Has Museveni’s star fallen at the MDGs Summit?

Since 1986, I have attended annual debates of the United Nations General assembly in New York. From this vantage point I have watched, listened and heard world leaders deliver speeches including those by President Museveni.

During his initial visits to the UN in New York, Museveni portrayed an image of a new breed of African leaders. He conveyed a clear political, human rights and economic development message which immediately won him international recognition, causing his star to rise rapidly. He spoke eloquently and convincingly about his determination to end corruption and sectarianism forever; launch full scale democracy based on regular, free and fair elections, full participation of Uganda citizens, transparency and accountability; restore the rule of law and full respect for human rights; and end poverty and its offshoots of hunger, disease and illiteracy in Uganda.

To remove any ambiguity Museveni stressed that his goal was not to reduce but to eradicate poverty! Within a short time, he declared, Ugandans would break the poverty trap and get on a path of sustained and sustainable economic growth, social development and environmental protection for present and future generations. He was soon christened the ‘dean’ of a new breed of African leaders which included the president of Eritrea, prime minister of Ethiopia and president of Rwanda; and a regional ‘leader’ in the Horn and Great Lakes regions of Africa. He was seen as a stabilizing force in a region that for long had been marked by political instability, civil wars and economic backwardness.

Impose political conditionality on Uganda and lose a reliable partner

Western powers who created Museveni and depend on him for advancing their economic and political interests in Africa do not know how to handle him and Museveni knows it. The economic and political quagmire unfolding in Uganda has become an embarrassment to donors who praised Uganda sky high in the international media and international conferences as an economic and political success story in a continent mired in poverty, hunger, illiteracy, disease, conflicts, refugees and IDPs. Increasing diseases of poverty, the harassment of political opponents including whipping them in public and accumulation of political, economic and military power by Museven’s family and those close to him have betrayed donors’ quick conclusions about Uganda’s success stories and Museveni’s unparalleled quality of leadership in Uganda and beyond. Because donors needed Museveni they overlooked Uganda’s failures including adherence to IMF recommendations such as the maintenance of a balanced budget. IMF cut off assistance to Obote II regime for failure to adhere to the maintenance of a balanced budget.

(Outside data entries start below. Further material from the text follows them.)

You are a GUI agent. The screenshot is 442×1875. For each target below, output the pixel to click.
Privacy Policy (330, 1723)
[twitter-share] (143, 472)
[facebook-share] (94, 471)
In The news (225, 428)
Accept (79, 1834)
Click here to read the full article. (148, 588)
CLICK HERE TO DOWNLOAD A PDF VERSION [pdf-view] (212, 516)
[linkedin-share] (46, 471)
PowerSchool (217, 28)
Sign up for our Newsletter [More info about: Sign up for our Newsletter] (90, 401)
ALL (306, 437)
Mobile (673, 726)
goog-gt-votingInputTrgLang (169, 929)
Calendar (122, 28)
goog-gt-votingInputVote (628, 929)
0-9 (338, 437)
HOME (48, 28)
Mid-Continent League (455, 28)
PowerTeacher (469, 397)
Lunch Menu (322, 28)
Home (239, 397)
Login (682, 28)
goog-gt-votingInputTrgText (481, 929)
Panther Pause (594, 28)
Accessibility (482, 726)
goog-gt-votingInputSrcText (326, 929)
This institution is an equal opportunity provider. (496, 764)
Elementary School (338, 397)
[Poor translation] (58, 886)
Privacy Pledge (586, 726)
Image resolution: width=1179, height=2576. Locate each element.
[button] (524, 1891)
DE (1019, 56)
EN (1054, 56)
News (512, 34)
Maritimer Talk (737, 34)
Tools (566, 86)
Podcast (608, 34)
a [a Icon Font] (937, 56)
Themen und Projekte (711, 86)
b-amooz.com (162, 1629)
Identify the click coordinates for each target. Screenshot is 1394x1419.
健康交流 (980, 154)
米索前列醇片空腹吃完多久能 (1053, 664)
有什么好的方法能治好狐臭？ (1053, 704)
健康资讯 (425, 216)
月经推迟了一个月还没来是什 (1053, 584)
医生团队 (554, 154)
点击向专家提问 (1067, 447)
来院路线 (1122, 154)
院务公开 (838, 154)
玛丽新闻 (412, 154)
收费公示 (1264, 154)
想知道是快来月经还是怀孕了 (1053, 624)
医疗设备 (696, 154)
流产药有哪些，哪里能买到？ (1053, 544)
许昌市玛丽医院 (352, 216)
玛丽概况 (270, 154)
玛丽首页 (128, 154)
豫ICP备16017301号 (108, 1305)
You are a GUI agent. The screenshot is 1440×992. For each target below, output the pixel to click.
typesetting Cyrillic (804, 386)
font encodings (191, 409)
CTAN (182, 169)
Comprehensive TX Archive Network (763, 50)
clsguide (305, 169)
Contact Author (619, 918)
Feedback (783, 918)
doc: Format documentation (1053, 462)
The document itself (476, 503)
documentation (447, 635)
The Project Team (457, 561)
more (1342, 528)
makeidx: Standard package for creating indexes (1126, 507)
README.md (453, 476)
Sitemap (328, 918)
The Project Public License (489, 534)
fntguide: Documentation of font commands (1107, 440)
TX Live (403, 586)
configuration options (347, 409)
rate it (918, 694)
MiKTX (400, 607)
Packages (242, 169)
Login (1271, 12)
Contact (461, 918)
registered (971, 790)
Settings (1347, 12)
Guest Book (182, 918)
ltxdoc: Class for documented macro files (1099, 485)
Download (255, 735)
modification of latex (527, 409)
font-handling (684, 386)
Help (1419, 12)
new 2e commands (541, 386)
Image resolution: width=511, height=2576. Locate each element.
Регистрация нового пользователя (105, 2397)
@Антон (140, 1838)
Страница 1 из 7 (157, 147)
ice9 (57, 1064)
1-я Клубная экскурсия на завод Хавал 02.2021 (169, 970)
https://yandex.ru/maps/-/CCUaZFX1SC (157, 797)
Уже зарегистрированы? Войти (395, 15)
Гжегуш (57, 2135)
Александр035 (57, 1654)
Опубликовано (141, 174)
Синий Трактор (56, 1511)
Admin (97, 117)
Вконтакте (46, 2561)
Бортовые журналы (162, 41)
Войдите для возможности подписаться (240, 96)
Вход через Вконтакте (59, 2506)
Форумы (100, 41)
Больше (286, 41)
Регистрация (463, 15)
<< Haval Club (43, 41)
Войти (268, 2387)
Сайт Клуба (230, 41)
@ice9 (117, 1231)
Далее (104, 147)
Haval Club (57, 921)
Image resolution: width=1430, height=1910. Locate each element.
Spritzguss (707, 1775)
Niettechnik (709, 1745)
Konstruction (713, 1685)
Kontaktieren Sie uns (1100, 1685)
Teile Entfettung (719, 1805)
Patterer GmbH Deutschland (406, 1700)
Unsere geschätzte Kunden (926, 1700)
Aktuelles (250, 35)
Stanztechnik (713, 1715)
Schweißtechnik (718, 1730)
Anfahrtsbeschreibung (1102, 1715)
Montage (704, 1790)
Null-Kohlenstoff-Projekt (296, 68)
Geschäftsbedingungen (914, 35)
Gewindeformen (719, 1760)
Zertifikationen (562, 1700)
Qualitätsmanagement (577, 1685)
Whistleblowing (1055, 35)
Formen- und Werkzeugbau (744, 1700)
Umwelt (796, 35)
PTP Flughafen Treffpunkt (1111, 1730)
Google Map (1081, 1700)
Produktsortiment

Under NRM leadership Uganda is moving backwards

Since Uganda became a nation in 1894, it has gone through four major development phases:

  1. The colonial phase from 1894 to October 8, 1962
  2. The UPC I phase from October 9 1962 to 1970
  3. The chaotic phase from 1971 to 1985
  4. The promising phase turned disastrous from 1986 to 2010

The colonial period

The colonial phase was marked by rearranging pre-colonial land and labor relations away from production for domestic consumption and trading of agricultural and manufactured products within eastern and central Africa markets to the production of commodity exports to Britain in exchange for manufactured products. The best lands and male labor were diverted into producing export crops of cotton, coffee, tea and tobacco. Increasing the production and consumption of maize, cassava and plantains at the expense of more nutritious millet and sorghum led to under-nutrition and related illnesses. Heavy taxation of peasants reduced disposable incomes to cover basic needs of health and education and housing etc.